I would appreciate more background motivation on the choice of the proxy year method as a method for this analysis. To my recollection, similar methods have been used in paleoclimate research; including some references there would be helpful, or some references to similar methods to the proxy year method, if possible.
Since this is an article proposing a method presumably for use in other research, I think it is crucial that the method be documented in sufficient detail for it to be reproduced. In its current state, the article is somewhat lacking in detail necessary for reproducibility and would benefit from some clarifying revisions. For example, for the SIA proxy, estimates of contributions from first-year and multi-year ice are discussed, but it is unclear to me how the total seasonal difference in Fig 2b was calculated from these contributions. Is this the sum of the two differences in Fig 2a? Also, was the absolute difference used, or some other difference metric? Some additional details would be helpful here. Likewise, I would appreciate similar clarification for the AO proxy. In general, is also not always clear to me when authors discuss result significance and inter-model differences, how these differences are being determined and compared.

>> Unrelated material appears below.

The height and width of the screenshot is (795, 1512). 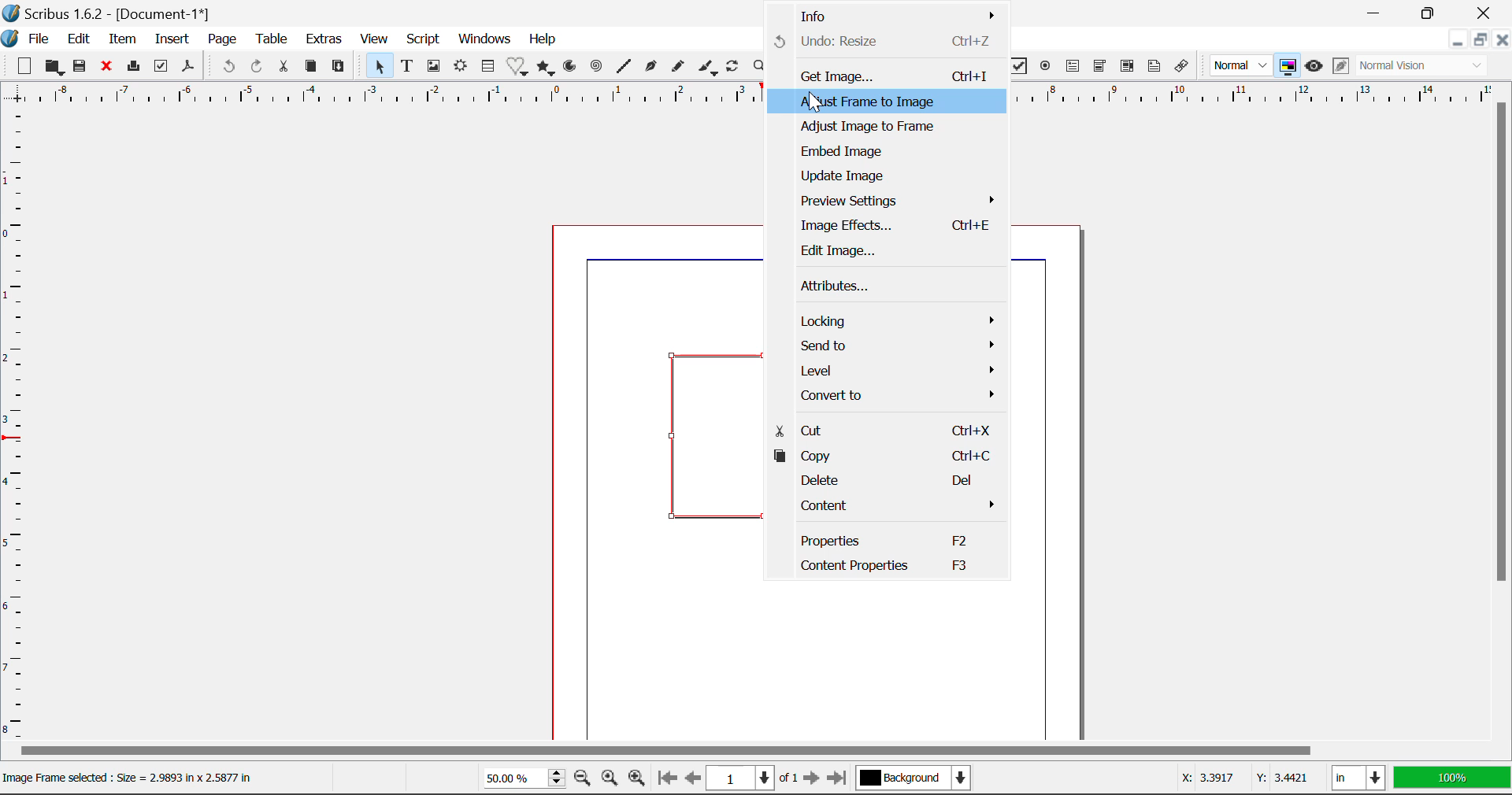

This article emphasizes that the proxy-year method addresses three challenges for model-observation comparisons; spatial sampling differences, measurement locations shifting in time, and the fact that GCMs are not designed to simulate specific years. However, in my opinion, the approaches used to address the first two challenges are not novel. As such, I do not think there needs to be as much emphasis placed in the article on averaging a large number of observations or collocating measurements to model grid cells, since both of these are commonly-used approaches for model-observation comparisons. I do think the use of these approaches is worth mentioning, but I do not think they need as much emphasis as the use of the proxy-year method.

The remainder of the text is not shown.